**PROBLEM TO WORK ON:**
Please repeat the lines below word for word, leaving out the pictures.

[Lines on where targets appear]

↓

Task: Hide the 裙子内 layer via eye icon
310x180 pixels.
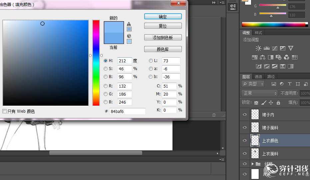Action: [x=245, y=115]
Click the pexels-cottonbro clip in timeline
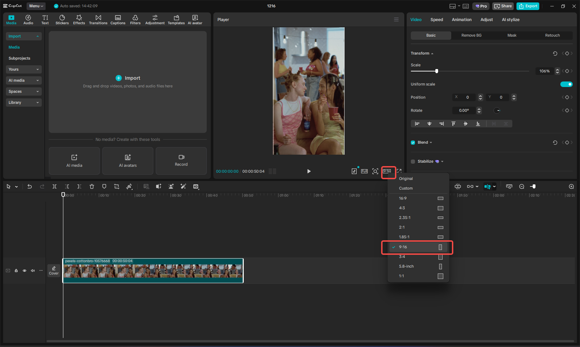The image size is (580, 347). 153,271
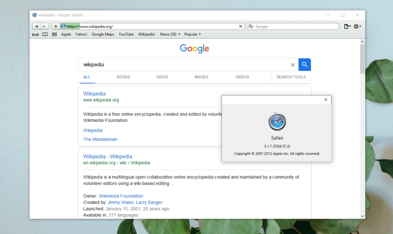Click the blue Google search magnifier button

click(305, 65)
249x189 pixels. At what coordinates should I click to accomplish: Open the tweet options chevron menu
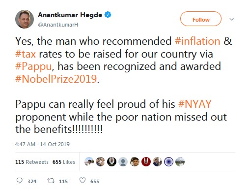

↑

**REPLY TO THE TASK:**
Task: Hide the 裙子内 layer via eye icon
310x180 pixels.
Action: [x=245, y=115]
Click the pexels-cottonbro clip in timeline
The image size is (580, 347). 153,271
Click the blue Google search magnifier button

click(305, 65)
249x189 pixels. At what coordinates should I click to accomplish: Open the tweet options chevron menu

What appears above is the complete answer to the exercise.